Fausse bonne idée sur le plan climatique

Il est tout d’abord curieux de présenter l’achat de produits belges comme particulièrement « local », alors même que 56 % de la population du pays vit à moins de 25km d’une frontière nationale, ce chiffre montant à 65 % pour les Wallons. Ainsi, manger des produits de Flandre pour les habitants de Bastogne se révèle moins local que manger français, néerlandais, luxembourgeois ou allemand…
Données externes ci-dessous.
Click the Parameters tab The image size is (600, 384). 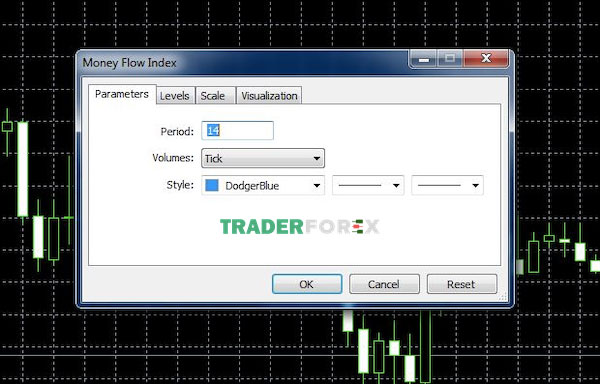[122, 94]
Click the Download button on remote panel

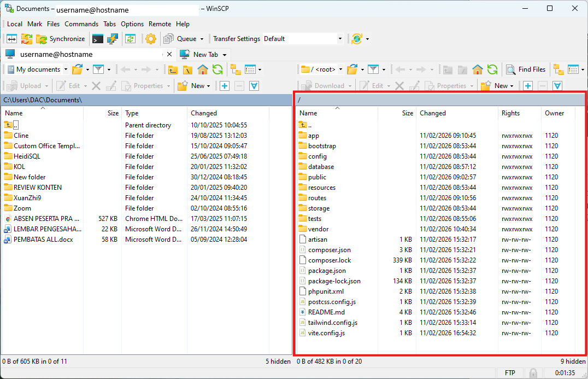tap(322, 86)
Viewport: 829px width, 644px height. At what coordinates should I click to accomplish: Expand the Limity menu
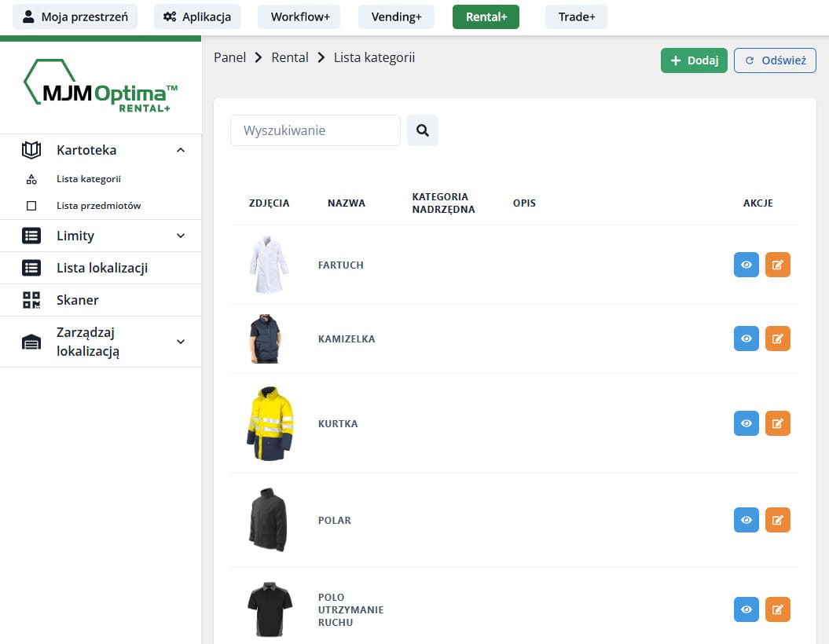[180, 236]
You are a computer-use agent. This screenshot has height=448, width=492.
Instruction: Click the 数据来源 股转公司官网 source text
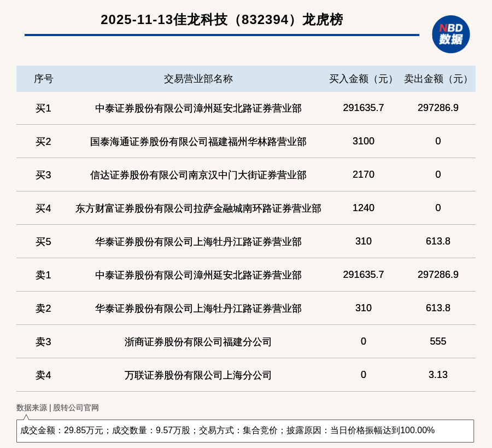click(57, 408)
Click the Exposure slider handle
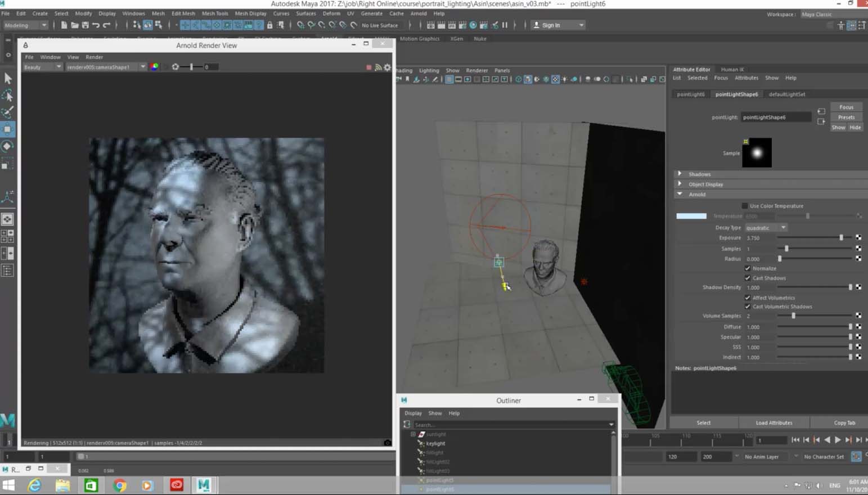The width and height of the screenshot is (868, 495). (841, 238)
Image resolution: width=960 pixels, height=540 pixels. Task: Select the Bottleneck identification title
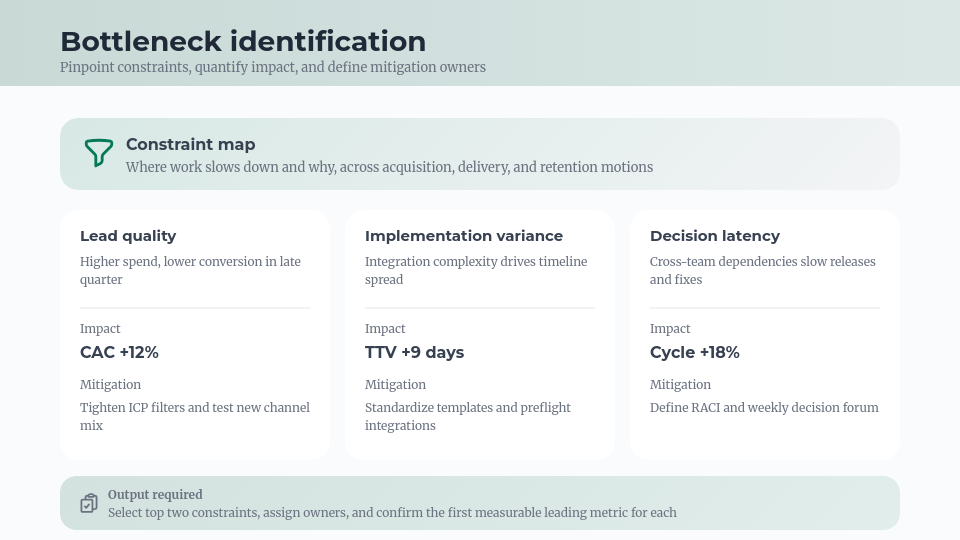pos(243,41)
Il convient ensuite de s’interroger sur l’idée largement répandue que manger local est meilleur pour la planète. Cette affirmation doit, au mieux, être fortement nuancée voire ; elle est, au pire, complètement fausse. Pour comprendre pourquoi, il faut d’abord démystifier l’impact des transports sur le coût environnemental de nos assiettes. Il est minime : moins de 10 % (1). En réalité, la majeure partie des émissions de gaz à effet de serre provient de la production de nos aliments eux-mêmes. Les protéines animales sont celles dont la production a l’impact environnemental le plus fort. Les caractéristiques « géographiques » des contrées dans lesquels nos aliments sont produits sont également des paramètres qui doivent être sérieusement pris en compte. En raison d’un climat favorable, des produits comme les fraises ou les tomates en provenance d’Espagne ont, par exemple, un bilan carbone bien moins élevé que celles produites sous serre dans le nord de l’Europe (2). Ainsi, pour le consommateur soucieux de son empreinte environnementale, il est bien plus utile de réduire sa consommation de viande, fût-elle belge, que de cesser d’acheter des tomates italiennes. L’impact environnemental lié à l’origine de la plupart des produits étant insignifiant comparé à l’impact des produits carnés, des œufs et des produits laitiers, discriminer des produits en fonction de leur « nationalité » est inutile.

Jouissons des opportunités du marché unique

Les craintes liées à la mondialisation doivent être relativisées en matière alimentaire et mises en balance avec les effets négatifs du protectionnisme sur l’économie belge. Les opportunités économiques que le marché unique offre à notre petit pays sont immenses. Quant à la lutte contre le changement climatique, elle ne doit pas être instrumentalisée pour nourrir le repli sur soi et cautionner des mesures protectionnistes. Au contraire, nous pourrions saisir la chance, à l’échelle européenne, de faire partie du marché unique qui dispose de climats différents pour, par exemple, produire là où le climat permet une production optimale d’un point vue écologique.

(1) V. Sandström et al., « The Role of Trade in the Greenhouse Gas Footprints of EU Diets », 2019 ; J. Poore et T. Nemecek, « Reducing Food’s Environmental Impacts through Producers and Consumers », 2018.

(2) M. Theurl et al., « Contrasted greenhouse gas emissions from local versus long-range tomato production », 2013 ; M. Mordini et al., « Carbon & Water Footprint of Oranges and Strawberries », 2009.